An unchanged copy of all the lines below is expected, and it should contain no pictures.

--- START ---

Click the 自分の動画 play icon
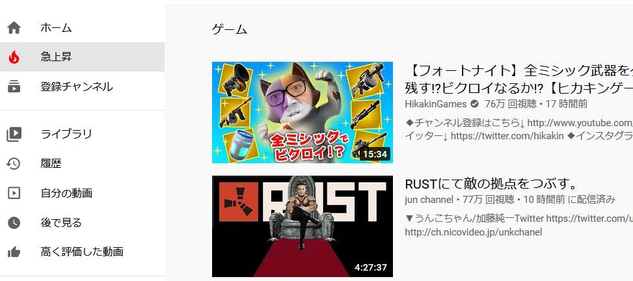 coord(14,193)
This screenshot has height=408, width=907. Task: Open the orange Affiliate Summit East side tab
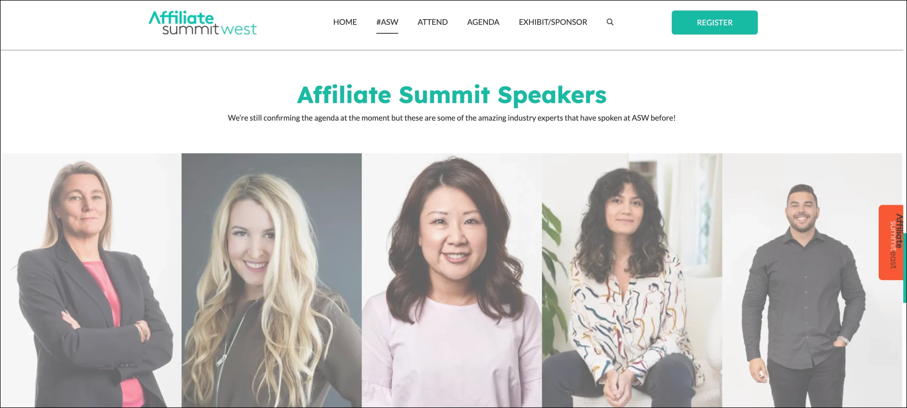[x=890, y=242]
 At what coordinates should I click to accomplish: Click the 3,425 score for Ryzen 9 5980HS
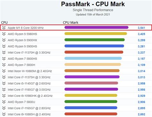tap(141, 34)
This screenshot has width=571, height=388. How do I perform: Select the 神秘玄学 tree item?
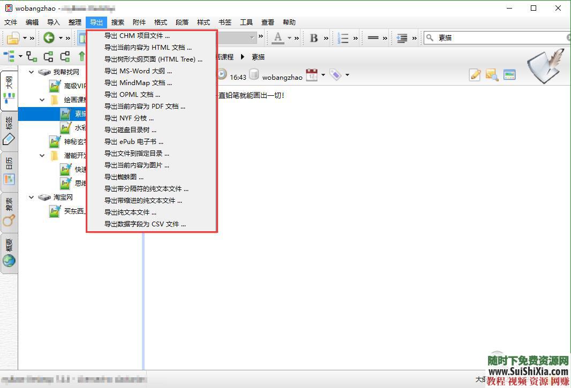pyautogui.click(x=74, y=142)
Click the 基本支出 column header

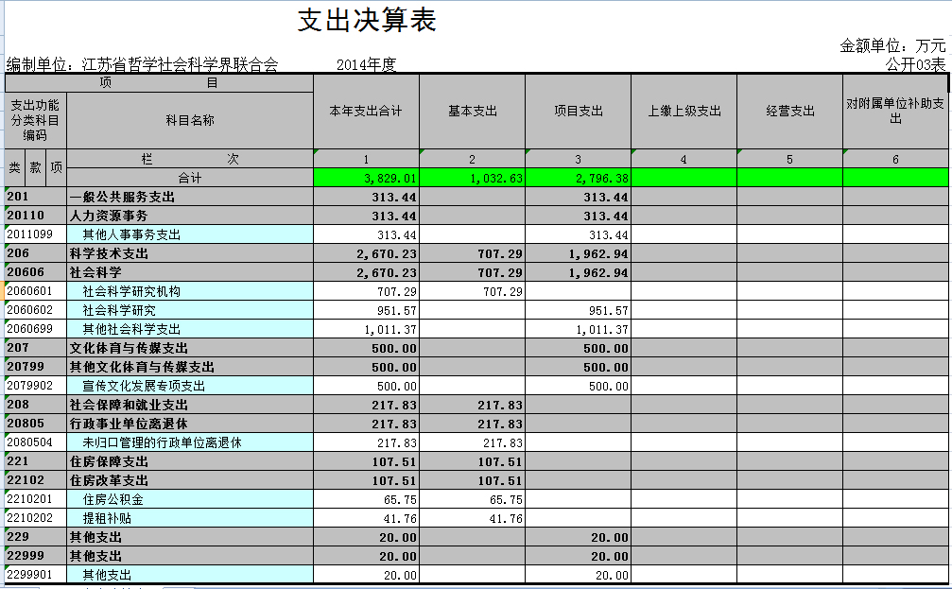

--- END ---

WRITTEN ANSWER
Click the 自分の動画 play icon
 coord(14,193)
This screenshot has height=408, width=907. Task: Open the orange Affiliate Summit East side tab
[x=890, y=242]
 At what coordinates should I click to accomplish: Click the 3,425 score for Ryzen 9 5980HS
tap(141, 34)
This screenshot has width=571, height=388. How do I perform: Select the 神秘玄学 tree item?
pyautogui.click(x=74, y=142)
Click the 基本支出 column header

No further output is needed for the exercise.